>>>>>
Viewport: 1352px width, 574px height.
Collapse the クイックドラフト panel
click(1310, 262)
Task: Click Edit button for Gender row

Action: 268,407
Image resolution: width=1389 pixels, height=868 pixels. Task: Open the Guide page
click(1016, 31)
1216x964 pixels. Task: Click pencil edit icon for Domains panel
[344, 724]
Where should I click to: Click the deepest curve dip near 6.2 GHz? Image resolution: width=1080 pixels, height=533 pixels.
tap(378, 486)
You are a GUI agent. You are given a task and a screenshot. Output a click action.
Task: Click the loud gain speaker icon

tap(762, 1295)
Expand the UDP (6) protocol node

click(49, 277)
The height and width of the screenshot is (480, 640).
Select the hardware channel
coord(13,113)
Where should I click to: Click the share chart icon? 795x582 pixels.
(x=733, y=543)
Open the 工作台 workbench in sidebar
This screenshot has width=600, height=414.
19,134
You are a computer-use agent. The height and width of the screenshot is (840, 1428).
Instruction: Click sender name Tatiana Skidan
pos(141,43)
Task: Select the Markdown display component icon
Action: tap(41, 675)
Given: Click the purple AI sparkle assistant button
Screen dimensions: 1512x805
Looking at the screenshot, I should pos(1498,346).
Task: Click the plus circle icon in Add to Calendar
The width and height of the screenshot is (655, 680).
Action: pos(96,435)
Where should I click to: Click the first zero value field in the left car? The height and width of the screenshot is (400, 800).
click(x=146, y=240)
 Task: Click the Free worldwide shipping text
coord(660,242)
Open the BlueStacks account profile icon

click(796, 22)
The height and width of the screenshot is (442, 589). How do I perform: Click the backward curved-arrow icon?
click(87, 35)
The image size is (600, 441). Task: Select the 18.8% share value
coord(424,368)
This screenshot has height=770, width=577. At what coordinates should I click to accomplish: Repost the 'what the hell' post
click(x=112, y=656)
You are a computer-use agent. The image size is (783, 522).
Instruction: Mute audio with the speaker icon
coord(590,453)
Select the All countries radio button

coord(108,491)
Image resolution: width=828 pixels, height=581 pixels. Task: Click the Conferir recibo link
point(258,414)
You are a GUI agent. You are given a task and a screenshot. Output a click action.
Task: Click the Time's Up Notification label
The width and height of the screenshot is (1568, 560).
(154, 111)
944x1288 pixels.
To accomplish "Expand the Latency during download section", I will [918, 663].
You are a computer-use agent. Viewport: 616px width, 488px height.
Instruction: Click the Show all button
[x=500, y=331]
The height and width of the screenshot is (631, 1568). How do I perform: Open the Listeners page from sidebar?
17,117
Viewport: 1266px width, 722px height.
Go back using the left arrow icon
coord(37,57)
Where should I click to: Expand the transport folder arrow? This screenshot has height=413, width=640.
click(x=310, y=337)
<<<<<
#### INSTRUCTIONS TO FOLLOW
Copy out the entire listing above exactly.

#### ANSWER BOX
Viewport: 1352px width, 574px height.
Collapse the クイックドラフト panel
click(1310, 262)
Task: Click Edit button for Gender row

Action: 268,407
Image resolution: width=1389 pixels, height=868 pixels. Task: Open the Guide page
click(1016, 31)
1216x964 pixels. Task: Click pencil edit icon for Domains panel
[344, 724]
Where should I click to: Click the deepest curve dip near 6.2 GHz? Image resolution: width=1080 pixels, height=533 pixels.
tap(378, 486)
You are a GUI agent. You are given a task and a screenshot. Output a click action.
Task: Click the loud gain speaker icon

tap(762, 1295)
Expand the UDP (6) protocol node

click(49, 277)
The height and width of the screenshot is (480, 640).
Select the hardware channel
coord(13,113)
Where should I click to: Click the share chart icon? 795x582 pixels.
(x=733, y=543)
Open the 工作台 workbench in sidebar
This screenshot has width=600, height=414.
19,134
You are a computer-use agent. The height and width of the screenshot is (840, 1428).
Instruction: Click sender name Tatiana Skidan
pos(141,43)
Task: Select the Markdown display component icon
Action: tap(41, 675)
Given: Click the purple AI sparkle assistant button
Screen dimensions: 1512x805
Looking at the screenshot, I should pos(1498,346).
Task: Click the plus circle icon in Add to Calendar
The width and height of the screenshot is (655, 680).
Action: pos(96,435)
Where should I click to: Click the first zero value field in the left car? The height and width of the screenshot is (400, 800).
click(x=146, y=240)
 Task: Click the Free worldwide shipping text
coord(660,242)
Open the BlueStacks account profile icon

click(796, 22)
The height and width of the screenshot is (442, 589). How do I perform: Click the backward curved-arrow icon?
click(87, 35)
The image size is (600, 441). Task: Select the 18.8% share value
coord(424,368)
This screenshot has height=770, width=577. At what coordinates should I click to accomplish: Repost the 'what the hell' post
click(x=112, y=656)
You are a computer-use agent. The image size is (783, 522).
Instruction: Mute audio with the speaker icon
coord(590,453)
Select the All countries radio button

coord(108,491)
Image resolution: width=828 pixels, height=581 pixels. Task: Click the Conferir recibo link
point(258,414)
You are a GUI agent. You are given a task and a screenshot. Output a click action.
Task: Click the Time's Up Notification label
The width and height of the screenshot is (1568, 560).
(154, 111)
944x1288 pixels.
To accomplish "Expand the Latency during download section", I will [918, 663].
You are a computer-use agent. Viewport: 616px width, 488px height.
Instruction: Click the Show all button
[x=500, y=331]
The height and width of the screenshot is (631, 1568). How do I perform: Open the Listeners page from sidebar?
17,117
Viewport: 1266px width, 722px height.
Go back using the left arrow icon
coord(37,57)
Where should I click to: Expand the transport folder arrow? This screenshot has height=413, width=640.
click(x=310, y=337)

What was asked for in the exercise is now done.